Author: allison
Date: Wed Dec 27 22:28:19 2006
New Revision: 16280

Modified:
   trunk/docs/pdds/clip/pdd22_io.pod

Log:
[pdd]: Adding notes on the async I/O concurrency model.


Modified: trunk/docs/pdds/clip/pdd22_io.pod
==============================================================================
--- trunk/docs/pdds/clip/pdd22_io.pod   (original)
+++ trunk/docs/pdds/clip/pdd22_io.pod   Wed Dec 27 22:28:19 2006
@@ -62,21 +62,31 @@
 they don't need opcodes. They can access the functionality via methods
 on ParrotIO objects.
 
-Asynchronous operations don't use Parrot threads, they use a
-light-weight concurrency model for asynchronous operations. The
-asynchronous I/O implementation will use the composition model to
+The asynchronous I/O implementation will use the composition model to
 allow some platforms to take advantage of their built-in asynchronous
-operations instead of using Parrot's concurrency implementation.
+operations, layered behind Parrot's asynchronous I/O interface.
 
-[Type up review of options for the I/O concurrency model.]
+Asynchronous operations use a lightweight concurrency model. At the user
+level, Parrot follows the callback function model of asynchronous I/O.
+At the interpreter level, each asynchronous operation registers a task
+with the interpreter's concurrency scheduler. The registered task could
+represent a simple Parrot asynchronous I/O operation, a platform-native
+asynchronous I/O call, or even synchronous code in a full Parrot thread
+(rare but possibly useful for prototyping new features, or for mock
+objects in testing).
 
 Communication between the calling code and the asynchronous operation
-thread will be handled by a shared status object. The operation thread
-will update the status object whenever the status changes, and the
-calling code can check the status object at any time. The status object
-contains a reference to the returned result of an asynchronous I/O call.
-
+task is handled by a shared status object.
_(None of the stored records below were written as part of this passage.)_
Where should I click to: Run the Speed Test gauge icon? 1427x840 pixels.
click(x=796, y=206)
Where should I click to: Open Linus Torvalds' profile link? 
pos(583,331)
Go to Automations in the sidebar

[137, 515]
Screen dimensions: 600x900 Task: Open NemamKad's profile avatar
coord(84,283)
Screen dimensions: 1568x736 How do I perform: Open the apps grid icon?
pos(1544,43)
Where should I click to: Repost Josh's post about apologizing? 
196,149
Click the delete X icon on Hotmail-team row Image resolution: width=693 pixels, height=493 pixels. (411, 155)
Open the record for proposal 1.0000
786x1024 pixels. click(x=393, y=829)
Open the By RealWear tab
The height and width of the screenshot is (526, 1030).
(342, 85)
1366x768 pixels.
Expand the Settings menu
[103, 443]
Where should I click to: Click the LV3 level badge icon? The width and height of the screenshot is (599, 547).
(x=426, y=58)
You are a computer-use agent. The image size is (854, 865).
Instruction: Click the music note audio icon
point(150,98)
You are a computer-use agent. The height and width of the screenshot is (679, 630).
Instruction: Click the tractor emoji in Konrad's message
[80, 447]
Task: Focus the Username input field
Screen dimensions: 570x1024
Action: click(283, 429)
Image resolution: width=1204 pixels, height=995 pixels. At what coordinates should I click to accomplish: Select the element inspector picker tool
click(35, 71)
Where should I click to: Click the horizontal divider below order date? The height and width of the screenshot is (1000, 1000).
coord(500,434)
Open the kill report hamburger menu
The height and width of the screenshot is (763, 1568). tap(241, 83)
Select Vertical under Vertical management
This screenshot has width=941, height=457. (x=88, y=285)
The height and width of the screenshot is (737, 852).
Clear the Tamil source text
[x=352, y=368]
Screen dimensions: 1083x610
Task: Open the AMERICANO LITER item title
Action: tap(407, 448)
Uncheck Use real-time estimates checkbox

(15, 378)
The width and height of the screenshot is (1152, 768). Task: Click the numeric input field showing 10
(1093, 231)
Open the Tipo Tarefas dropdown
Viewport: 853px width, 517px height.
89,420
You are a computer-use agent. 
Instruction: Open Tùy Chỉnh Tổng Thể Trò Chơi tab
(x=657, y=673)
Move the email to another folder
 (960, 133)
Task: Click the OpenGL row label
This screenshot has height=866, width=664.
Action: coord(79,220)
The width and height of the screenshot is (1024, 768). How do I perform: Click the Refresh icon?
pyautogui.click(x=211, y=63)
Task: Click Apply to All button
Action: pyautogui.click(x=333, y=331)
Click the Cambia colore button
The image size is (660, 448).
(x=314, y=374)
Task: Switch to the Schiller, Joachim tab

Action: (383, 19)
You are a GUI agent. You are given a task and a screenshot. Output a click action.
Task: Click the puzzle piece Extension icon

The operation task updates
+the status object whenever the status changes, and the calling code can
+check the status object at any time.  The status object contains a
+reference to the returned result of an asynchronous I/O call.
+
+The lightweight tasks typically used by the asynchronous I/O system
+capture no state other than the arguments passed to the I/O call, and
+share no variables with the calling code other than the status object.
 
+[See http://en.wikipedia.org/wiki/Asynchronous_I/O, for a relatively
+comprehensive list of asynchronous I/O implementation options.]